Si tratta di una celebre attivista, drag queen e una dei protagonisti della nascita del movimento di liberazione omosessuale. In particolare Johnson è ricordata come una delle prime persone che diedero il via ai moti di Stonewall (la serie di proteste che videro gli avventori dello Stonewall Inn, noto locale gay New York, resistere alle violenze della polizia nella notte fra il 27 e il 28 giugno 1969).  Infatti, quella data è passata alla storia come l’inizio degli eventi di rivendicazione Lgbt+. Infatti, quest’ultima portò alla formazione anche dei movimenti organizzati che hanno traghettato la comunità ai traguardi di oggi.  Proprio per questo motivo, Marsha è considerata tra i pionieri del movimento per i diritti LGBTQ+ negli Stati Uniti.

Chi era Marsha P. Johnson?

Marsha P.Johnson il cui nome di battesimo è Malcolm Michaels Jr. è nata il 24 agosto nel 1945 nel New Jersey.  Solo dopo il diploma, nel 1963 e il trasferimento al Greenwich Village di New York, ha legalmente cambiato il suo nome in Marsha P. Johnson. Il tutto, dopo un periodo in cui si faceva chiamare “Black Marsha”.  La “P.” sta per “Pay It No Mind” (non farci caso)  ed è stata usata per rispondere a coloro che mettevano in dubbio il suo genere sessuale.



Marsha arrivò in città con pochi dollari in tasca e iniziò  a praticare come drag queen allestendo spettacoli dalle connotazioni comiche e politiche. Ovviamente, questi ultimi non erano caratterizzati da grandi costumi date le sue ristrettezze economiche . Infatti, molti ricordano come si adornasse spesso il capo con fiori freschi, dato che per un periodo visse sotto i banchi del mercato dei fiori.

I moti di Stonewall e la fondazione della STAR con Rivera

Johnson era un personaggio carismatico ed era considerata una dei leader chiave della rivolta di Stonewall del 1969 ed è ancora oggi molto amata ed è un punto di riferimento per la comunità LGBTQ+. Anche se lei lo ha negato, molti testimoni ricordano come Johnson nella notte fra il 27 e il 28 giugno del 1969, era in prima fila contro l’ennesima retata della polizia allo Stonewall Inn. In particolare, fra i fatti ricostruiti ma non avvenuti con certezza anche il lancio di un bicchiere da parte di Marsha sarebbe stato fra le scintille della protesta. 
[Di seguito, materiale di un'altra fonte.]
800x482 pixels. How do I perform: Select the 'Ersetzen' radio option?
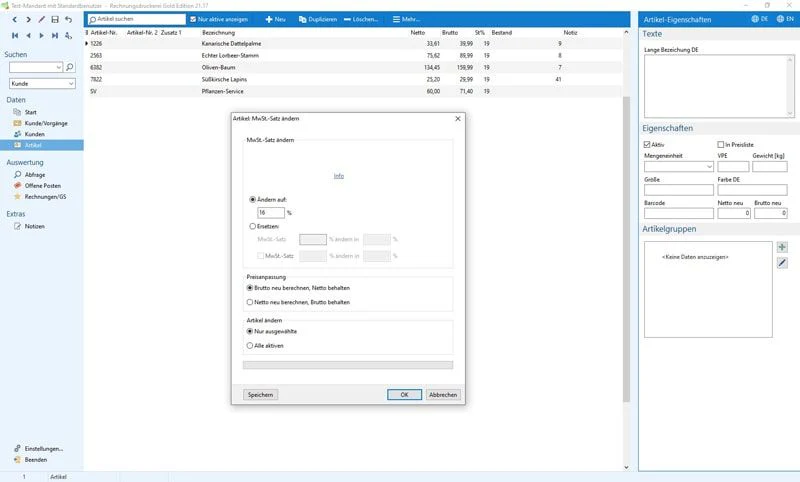(251, 227)
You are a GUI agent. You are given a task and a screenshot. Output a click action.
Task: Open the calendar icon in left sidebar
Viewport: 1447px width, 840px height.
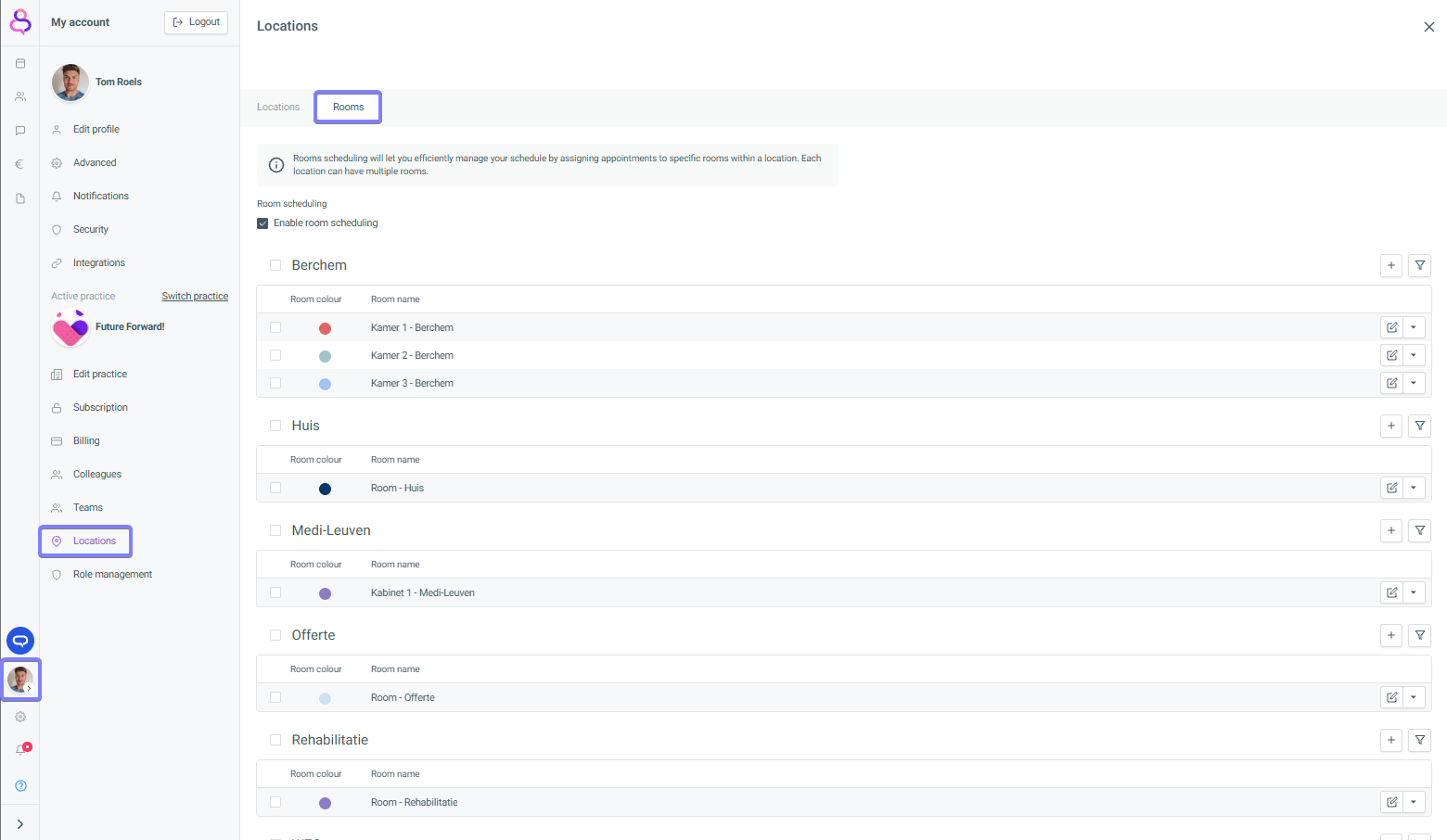[20, 63]
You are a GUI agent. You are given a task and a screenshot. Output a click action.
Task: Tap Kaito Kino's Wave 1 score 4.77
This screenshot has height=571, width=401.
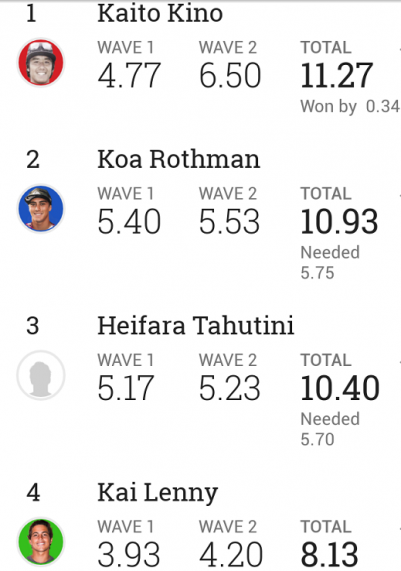tap(129, 75)
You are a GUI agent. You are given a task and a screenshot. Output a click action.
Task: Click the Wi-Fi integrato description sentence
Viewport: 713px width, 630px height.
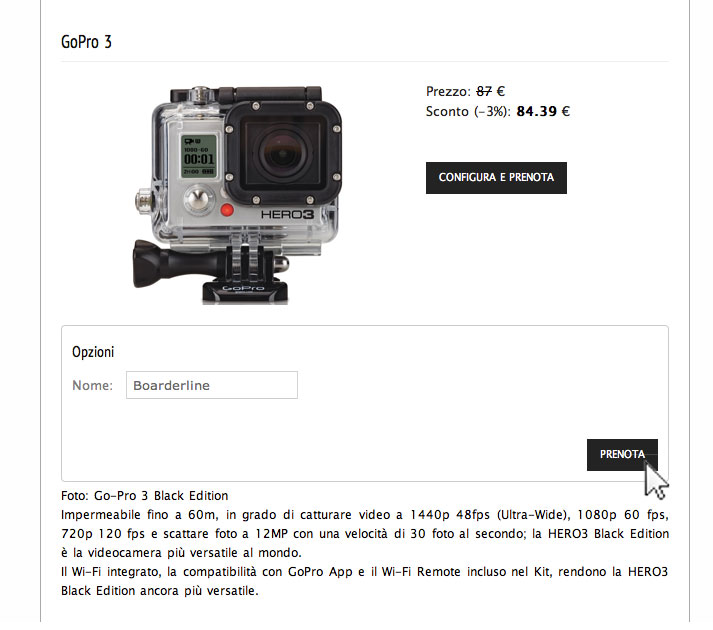click(364, 581)
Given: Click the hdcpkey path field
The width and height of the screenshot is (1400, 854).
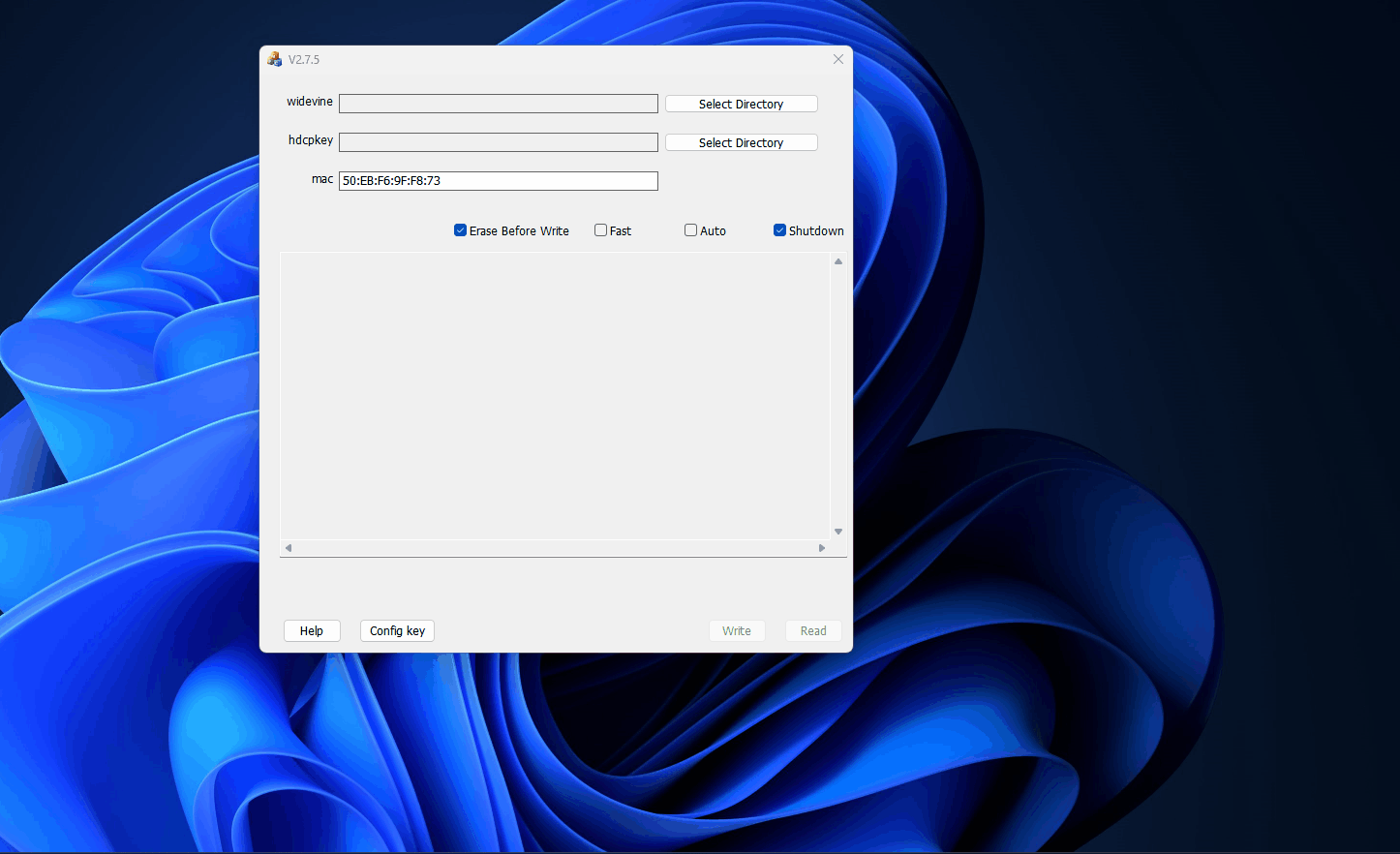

Nel 1970 ha fondato la Street Transvestite  Action Revolutionaries (STAR)  insieme a Sylvia Rivera, anche lei attivista transgender. È stata la prima organizzazione in tutti gli Stati Uniti a essere guidata da una donna trans di colore e ad aprire il primo rifugio del Nord America per i giovani LGBTQ+.

Marsha P.Johnson è scomparsa il 6 luglio del 1992 all’età di 46 anni. Il suo corpo è stato rinvenuto nel fiume Hudson dopo il gay Pride di quell’anno. Sulla sua morte sono state fatte molte speculazioni, tanto che venti anni più tardi il lavoro dell’attivista Mariah Lopez ha portato alla riapertura del caso.

A testimonianza degli importanti obiettivi raggiunti da Johnson, è stata comunicata la volontà di erigere nel Greenwich Village le statue di Marsha e Rivera. Saranno tra i primi monumenti al mondo in onore delle persone transgender.